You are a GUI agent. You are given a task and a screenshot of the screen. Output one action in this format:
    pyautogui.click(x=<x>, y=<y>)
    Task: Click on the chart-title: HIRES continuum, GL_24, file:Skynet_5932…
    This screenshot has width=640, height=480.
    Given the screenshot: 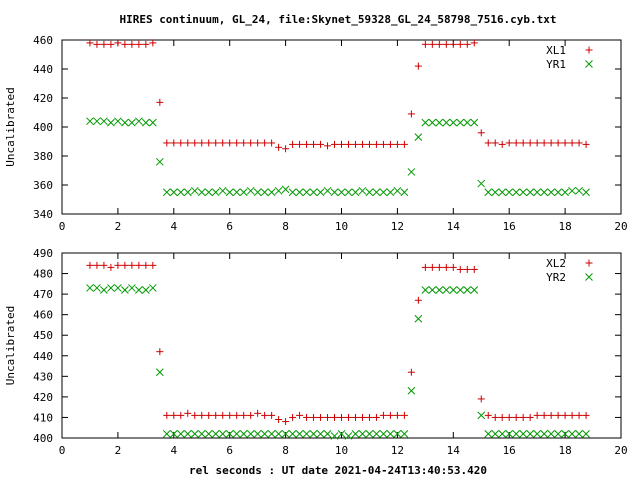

────────────────────

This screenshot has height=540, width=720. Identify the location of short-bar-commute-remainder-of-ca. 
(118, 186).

────────────────────

Scale the records starting at the line containing "This screenshot has height=540, width=720." and ending at the line containing "(118, 186).". Rewrite only those lines, requests included, with every coordinate in the answers multiplied by 2.6 and rounded to a whole number, halves rounded up.

§ **EXERCISE OUTPUT**:
This screenshot has height=540, width=720. Identify the location of short-bar-commute-remainder-of-ca. 
(307, 484).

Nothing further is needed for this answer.